----- DATA SHOWN

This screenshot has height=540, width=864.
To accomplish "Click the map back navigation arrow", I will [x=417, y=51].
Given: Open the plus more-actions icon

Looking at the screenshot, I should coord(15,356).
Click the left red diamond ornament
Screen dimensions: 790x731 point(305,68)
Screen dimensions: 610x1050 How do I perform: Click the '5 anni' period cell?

----------
----- DATA SHOWN

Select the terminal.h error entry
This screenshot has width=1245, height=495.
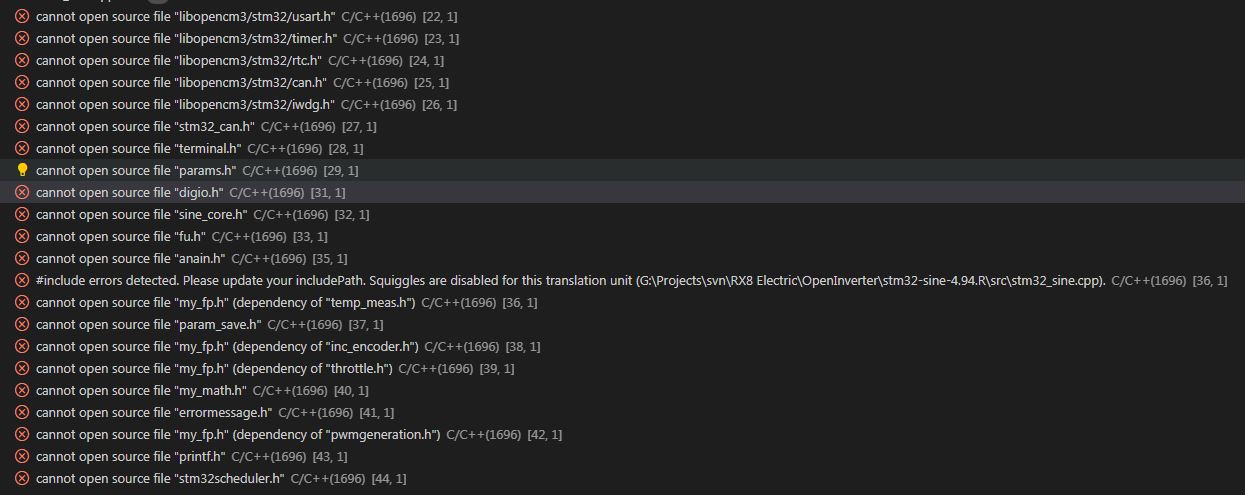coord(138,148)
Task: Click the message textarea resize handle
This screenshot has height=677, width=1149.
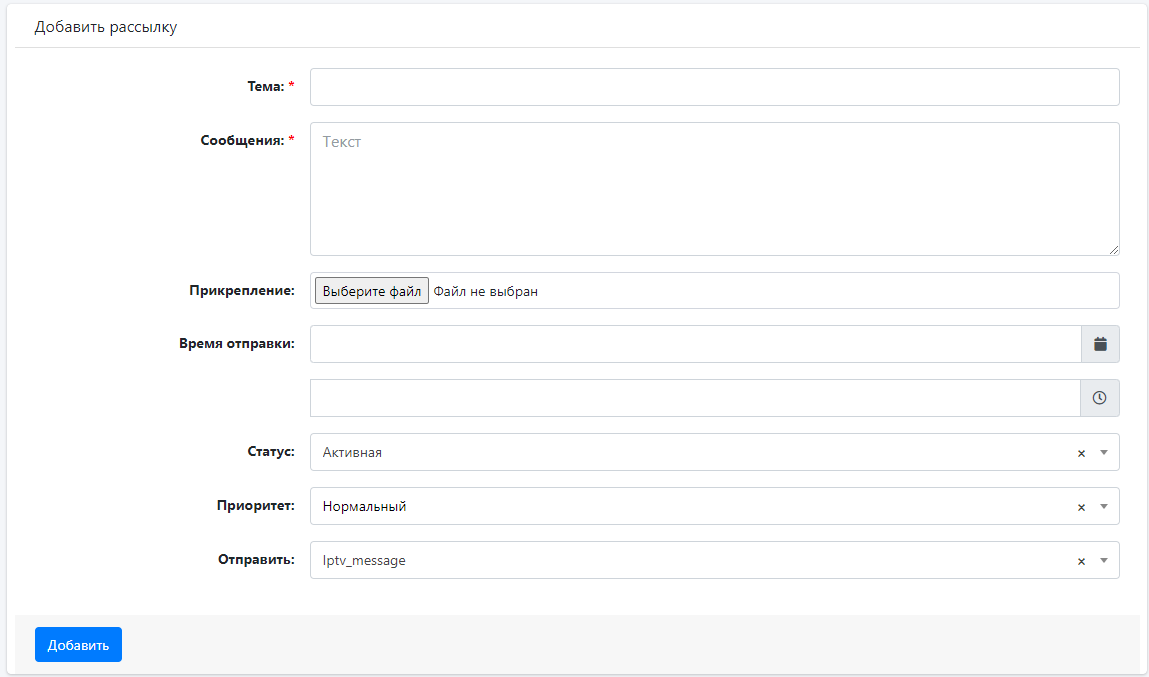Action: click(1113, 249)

----------

● **PROBLEM TO SOLVE**: Print exactly the lines above, between the one holding "This screenshot has height=540, width=864." and the one holding "Screen dimensions: 610x1050", inclusive, and nothing besides.

● **SOLUTION FOR THIS TASK**:
This screenshot has height=540, width=864.
To accomplish "Click the map back navigation arrow", I will [x=417, y=51].
Given: Open the plus more-actions icon

Looking at the screenshot, I should coord(15,356).
Click the left red diamond ornament
Screen dimensions: 790x731 point(305,68)
Screen dimensions: 610x1050 How do I perform: Click the '5 anni' period cell?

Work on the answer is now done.